US 12,326,923 B2
Artificial intelligence impersonation detector
Manu Kurian, Dallas, TX (US); Ana Maxim, Arlington, VA (US); Vinesh Young Patel, London (GB); and Michael Young, Davidson, NC (US)
Assigned to Bank of America Corporation, Charlotte, NC (US)
Filed by Bank of America Corporation, Charlotte, NC (US)
Filed on Jul. 20, 2023, as Appl. No. 18/224,187.

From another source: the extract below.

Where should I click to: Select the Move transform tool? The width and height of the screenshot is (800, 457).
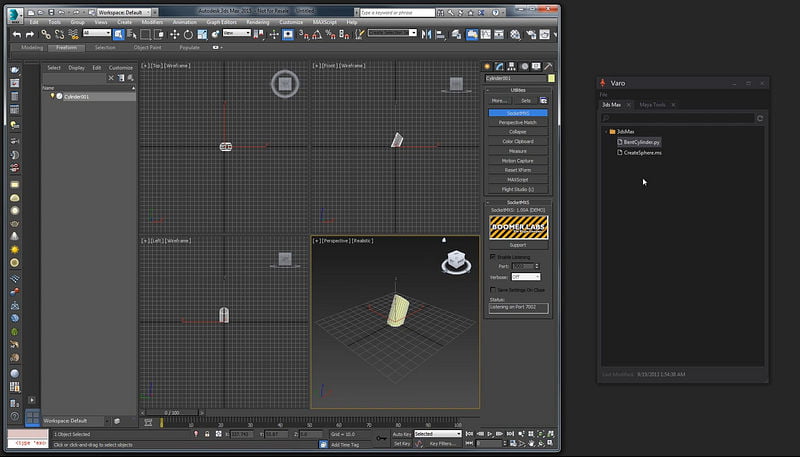(175, 33)
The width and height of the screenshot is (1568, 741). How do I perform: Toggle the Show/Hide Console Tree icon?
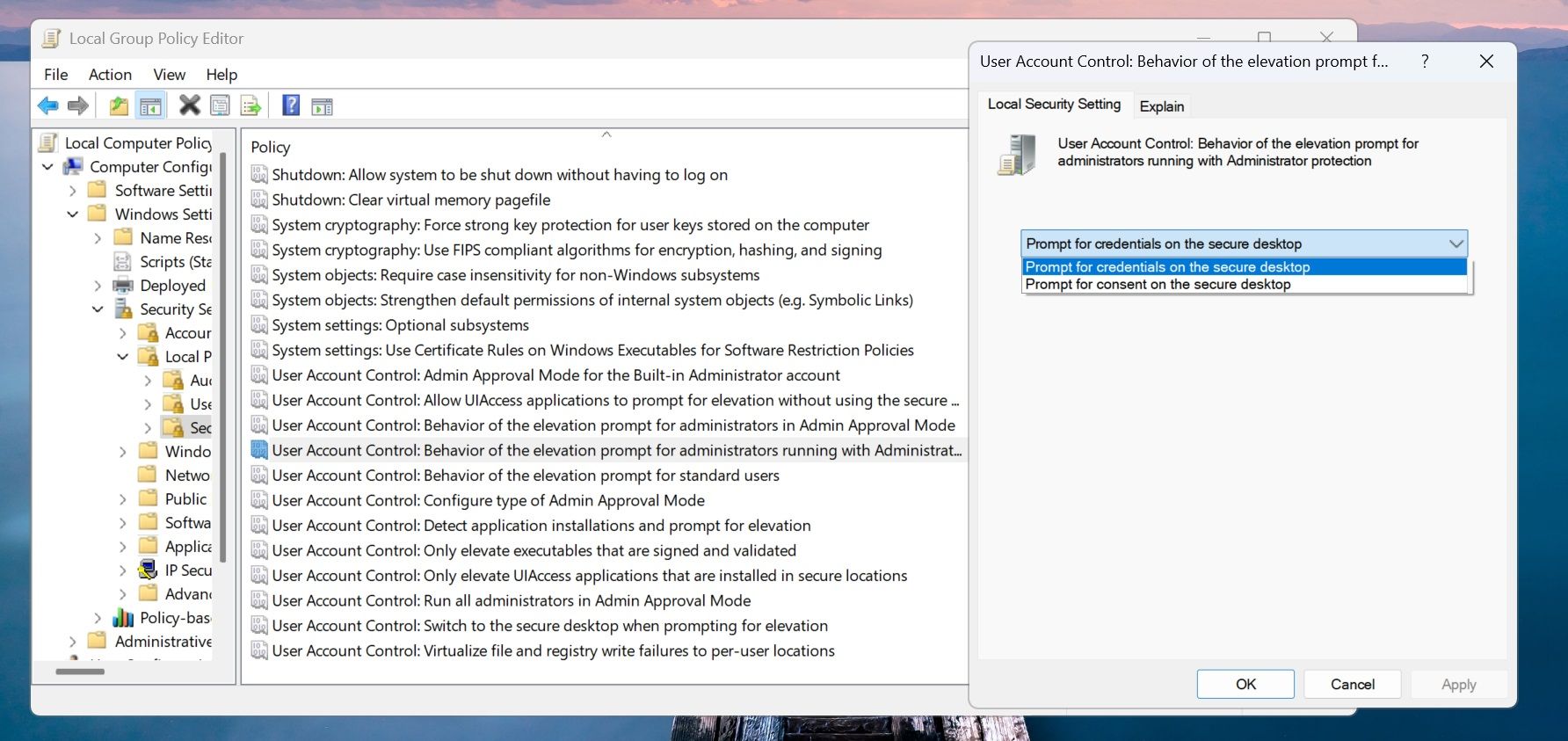pos(151,106)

Prior Publication US 2025/0028798 A1, Jan. 23, 2025
Int. Cl. G06F 21/31 (2013.01)
CPC G06F 21/316 (2013.01) 20 Claims
OG exemplary drawing
 
1. A method for detecting artificial intelligence (AI) impersonation, the method comprising:
in a pre-detection stage, training a first AI model, said training comprising:
receiving:
a first dataset, the first dataset comprising a communication, the communication between two or more human users;
a second dataset, the second dataset comprising an impersonation of the communication by a second AI model, the second AI model receiving data from a private database; and
a third dataset, the third dataset comprising an impersonation of the communication by a third AI model, the third AI model receiving data from a public database;
comparing the first, second and third datasets;
based on the comparing, identifying:
a first set of identifiers in the first dataset;
a second set of identifiers in the second dataset; and
a third set of identifiers in the third dataset;
creating a parameter range reference, said creating comprising:
using the first set of identifiers to determine a first parameter range;
using the second set of identifiers to determine a second parameter range; and
using the third set of identifiers to determine a third parameter range;
in a detection stage, monitoring a production communication, said monitoring using the first AI model, said monitoring comprising:
comparing the production communication to the first parameter range, said comparing outputting a first comparison value;
comparing the production communication to the second parameter range, said comparing outputting a second comparison value;
comparing the production communication to the third parameter range, said comparing outputting a third comparison value;
identifying a smallest comparison value from the first, second, and third comparison values;
identifying a parameter range from the first, second, and third parameter ranges corresponding the identified smallest comparison value;
identifying a dataset from the first, second and third datasets corresponding to the identified parameter range; and
based on the identified dataset, detecting that the production communication is a human communication, a private AI communication or a public AI communication.